Conclusions and Policy Recommendations

Although Superstorm Sandy caused unprecedented damage, New York City may actually have been quite fortunate. The storm had weakened substantially by the time it made landfall to the point that it no longer technically qualified as a hurricane (Santora 2013) and it brought substantially less rainfall than Hurricane Irene (Holthaus 2012) (Fig. 2). Nevertheless, almost a third of the entire city was within an OEM evacuation zone. Revised flood maps released by FEMA mark more areas further inland as at risk of flooding today (Buckley 2013), while seal level rise over the next few decades is expected to threaten hundreds of thousands more New Yorkers (Anderson 2013).

The simple mapping of flood risk carries importance for individuals and families looking for a place to live as well as policymakers responsible for disaster mitigation, response, and adaptation. Additionally, analyzing the characteristics of the neighborhoods at risk in the context of increased weather intensity due to climate change is important for equity concerns and broader understanding of how place can be a stratifying phenomenon (Dreier et al. 2001; Logan and Molotch 1987)).

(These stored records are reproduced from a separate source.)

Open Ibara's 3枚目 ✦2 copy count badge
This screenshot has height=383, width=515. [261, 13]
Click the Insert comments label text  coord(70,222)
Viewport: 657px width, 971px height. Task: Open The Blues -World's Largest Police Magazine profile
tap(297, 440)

Vulnerable populations are often excluded from policy discussions regarding preparation for severe weather events such as Hurricane Sandy (Adger 2006; Eakin and Luers 2006; Davidson et al. 2007; Superstorm Reseach Lab 2013). The mixed evacuation compliance leading up to the storm (CBS New York 2012b) is perhaps indicative of a lack of trust between vulnerable groups and city government, which reinforces the need for communication and transparency. Community organizations could serve as links among stakeholders and powerful tools with which to involve politically marginalized people in preparation for future events. Previous work has shown that social infrastructure provided by community groups (including local businesses, churches, and friendship networks) can be just as important as physical infrastructure during crises and recovery (Davidson et al. 2007; Klinenberg 2002, 2013). New York City officials should not only leverage community organizations to spread information in preparation for extreme weather, but recognize that they can help coordinate rebuilding and communicate the needs of their constituency.

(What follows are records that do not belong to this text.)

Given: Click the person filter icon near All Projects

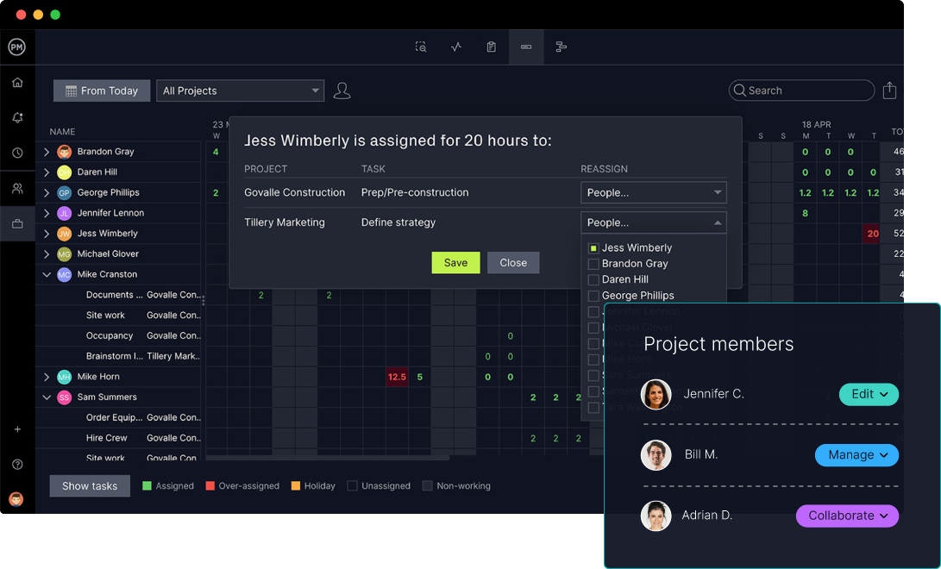Looking at the screenshot, I should [x=342, y=91].
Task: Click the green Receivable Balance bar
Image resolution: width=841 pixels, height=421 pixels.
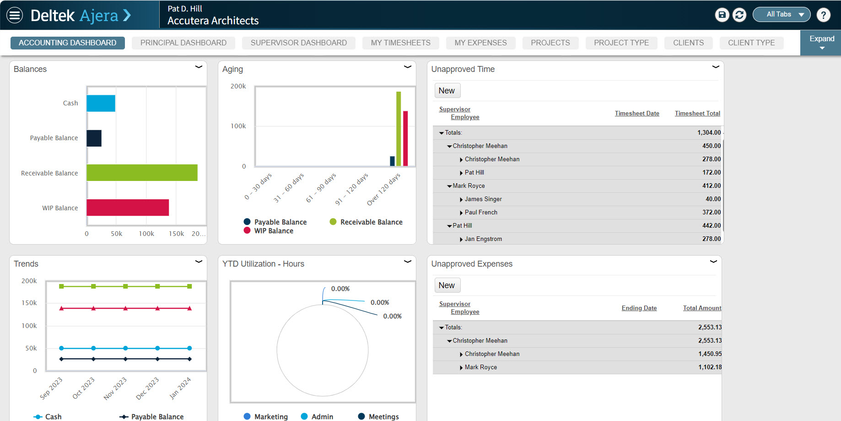Action: click(142, 173)
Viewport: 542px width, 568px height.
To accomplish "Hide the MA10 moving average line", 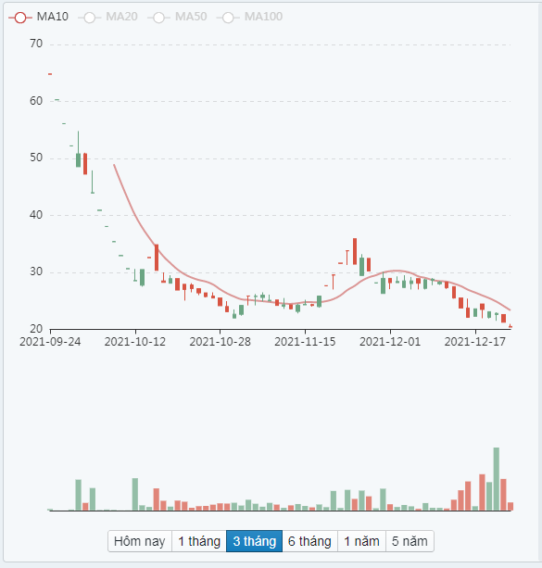I will 53,17.
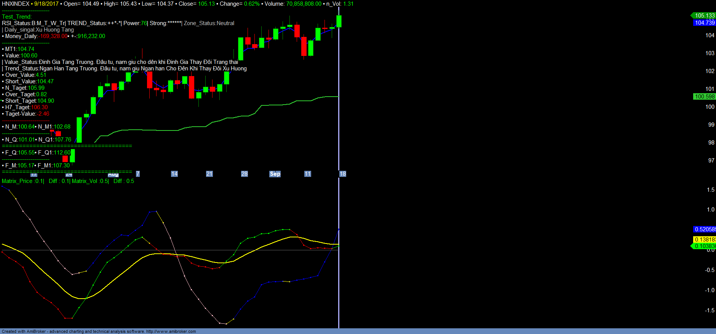Click the 21 date marker on axis

[209, 174]
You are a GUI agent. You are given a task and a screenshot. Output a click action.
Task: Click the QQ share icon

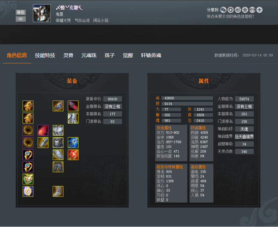[x=231, y=10]
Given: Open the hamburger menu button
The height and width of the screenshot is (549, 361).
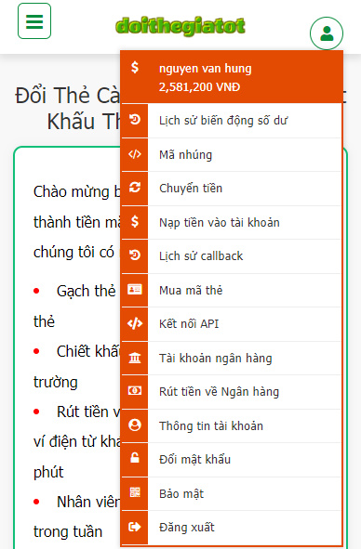Looking at the screenshot, I should [x=34, y=21].
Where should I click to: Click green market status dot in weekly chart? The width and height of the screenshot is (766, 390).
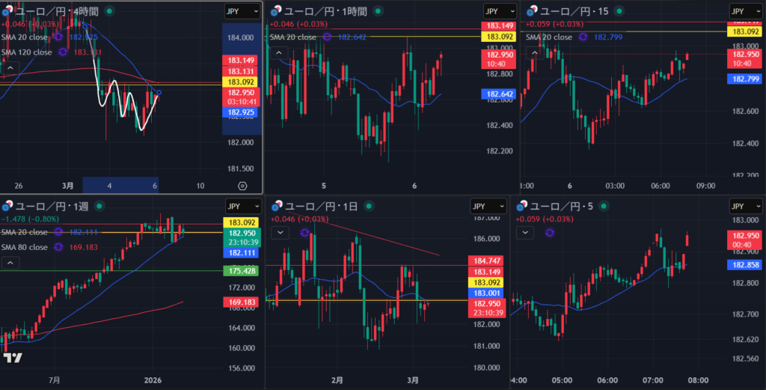pos(103,206)
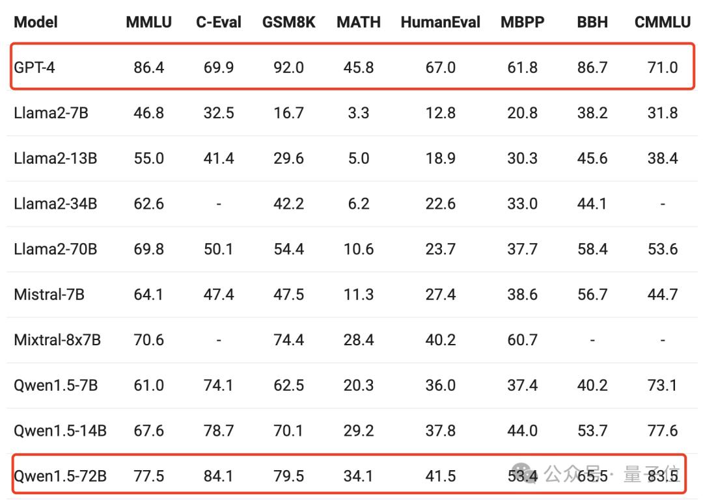
Task: Select the Llama2-34B row label
Action: pos(55,204)
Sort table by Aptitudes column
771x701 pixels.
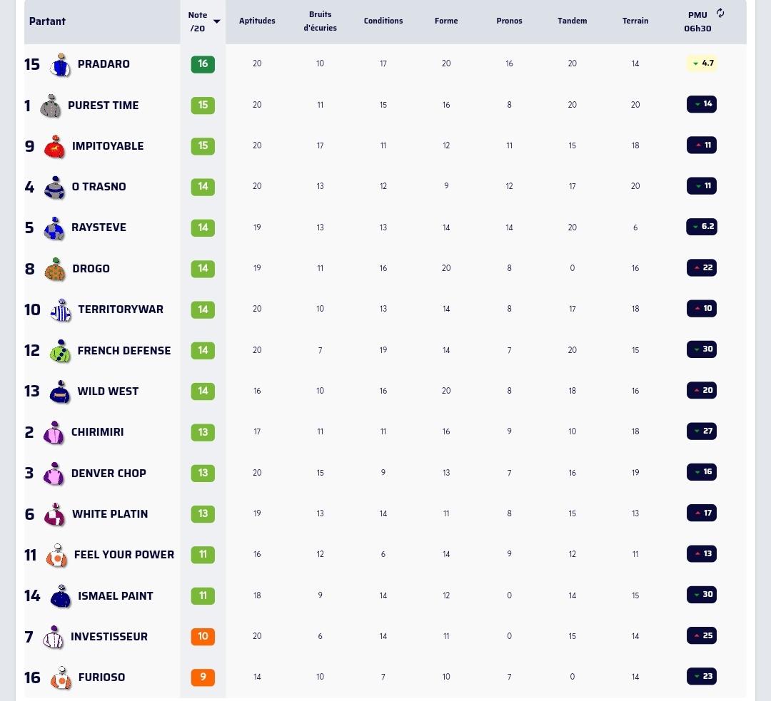tap(257, 21)
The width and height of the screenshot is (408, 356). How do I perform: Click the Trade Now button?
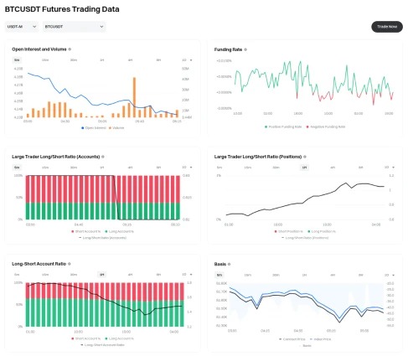tap(387, 27)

Cities present unique challenges for those responsible for creating evacuation plans, which typically reflect the suburban experience in which people are more likely to have private vehicles and the financial means to afford temporary housing (Cutter and Smith 2009). Evacuations of urban areas are further complicated by the higher concentrations of people (Cutter et al. 2004). One model FEMA employed in the wake of Hurricane Katrina was the temporary trailer as housing assistance. This method may not be suitable in a place like New York City, in which much larger buildings with many more residents may need to be evacuated. It may also be much more difficult to locate such short-term units within crowded cities. Additionally, previous research has found that the poor are more likely to rely on post-disaster housing assistance, since those with resources can afford to make their own arrangements (Bolin 1985; Bolin and Stanford 1991). The consequences of New York City’s decision to house Sandy-displaced individuals in hotels and whether this strategy would or should be implemented again are still open questions. Developing new building codes intended to make housing storm resilient in the long term also risks making housing unaffordable for low income people. All of these factors reinforce the need to educate government responders regarding the diverse experiences of affected populations (Fothergill and Peek 2004).

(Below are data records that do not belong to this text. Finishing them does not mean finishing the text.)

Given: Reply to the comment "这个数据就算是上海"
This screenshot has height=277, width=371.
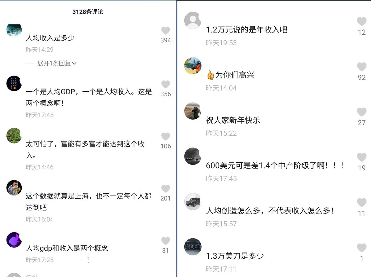Looking at the screenshot, I should click(x=88, y=201).
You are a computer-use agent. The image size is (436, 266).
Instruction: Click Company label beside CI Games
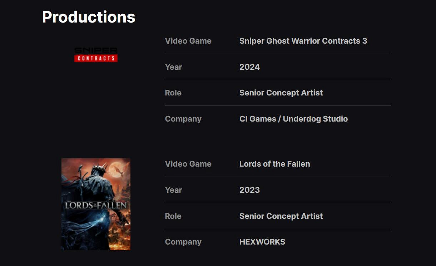pyautogui.click(x=183, y=119)
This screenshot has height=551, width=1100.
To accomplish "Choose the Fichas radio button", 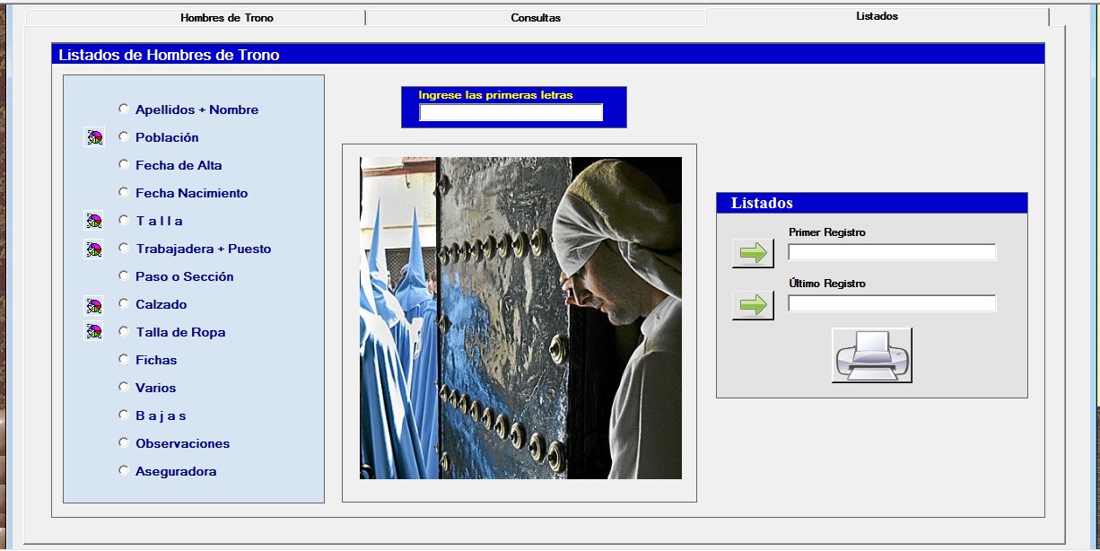I will click(124, 359).
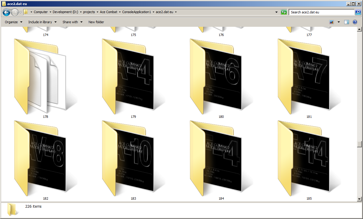Select folder 183 with the A-10 thumbnail
Viewport: 363px width, 219px height.
(x=128, y=159)
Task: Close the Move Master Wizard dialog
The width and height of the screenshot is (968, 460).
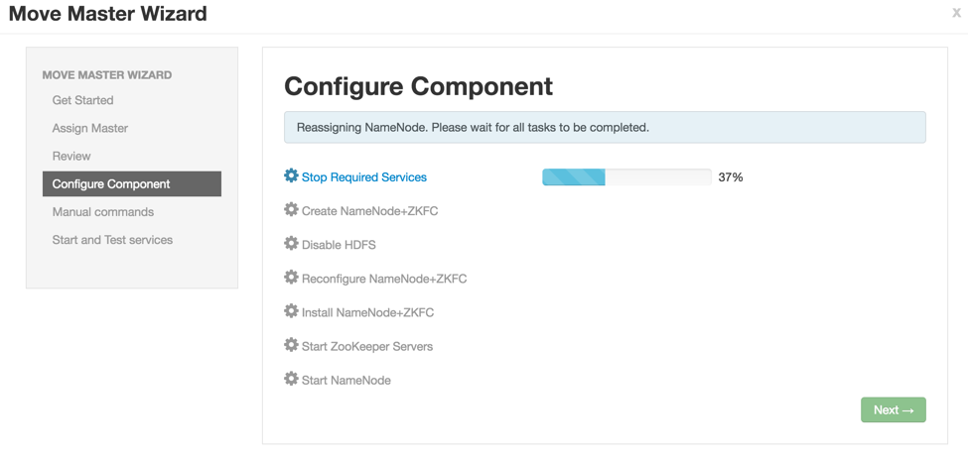Action: [x=956, y=13]
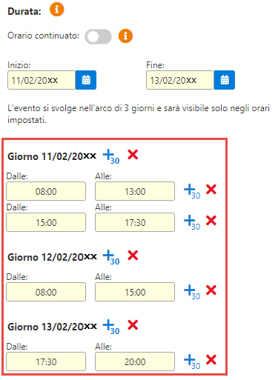Remove the entire Giorno 12/02 day

(x=133, y=256)
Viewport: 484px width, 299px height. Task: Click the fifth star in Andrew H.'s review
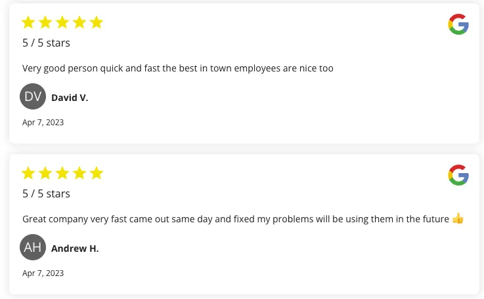(x=97, y=174)
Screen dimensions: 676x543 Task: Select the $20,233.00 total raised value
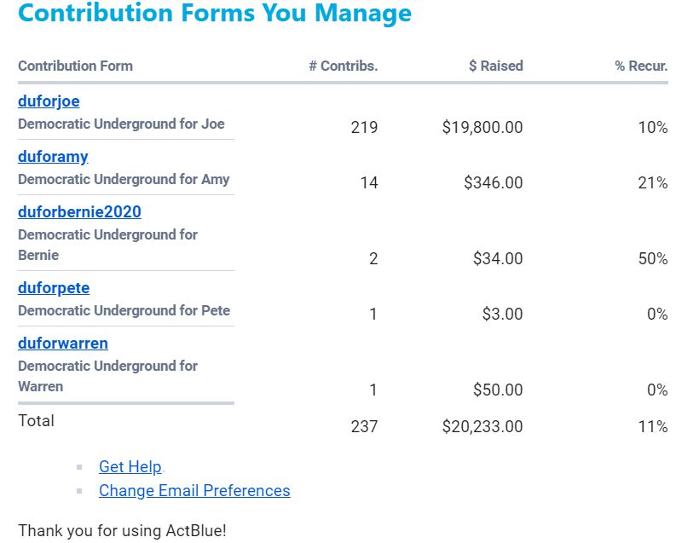(482, 426)
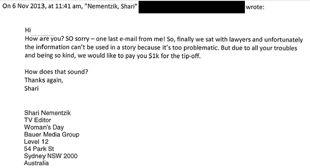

Overlapping social and ecological vulnerabilities also mean efforts to alleviate poverty and inequality are relevant to disaster preparation, recovery, and resilience (Eakin and Luers 2006). While scholars are still working to understand the social aspects of vulnerability, there is consensus that environmental hazards are filtered through the social fabric of society (Adger 2006; Cutter 1996). Furthermore, widening inequality is increasingly being linked to climate change vulnerability (Eakin and Luers 2006) in a process Ross refers to as “eco-apartheid” (2011:17).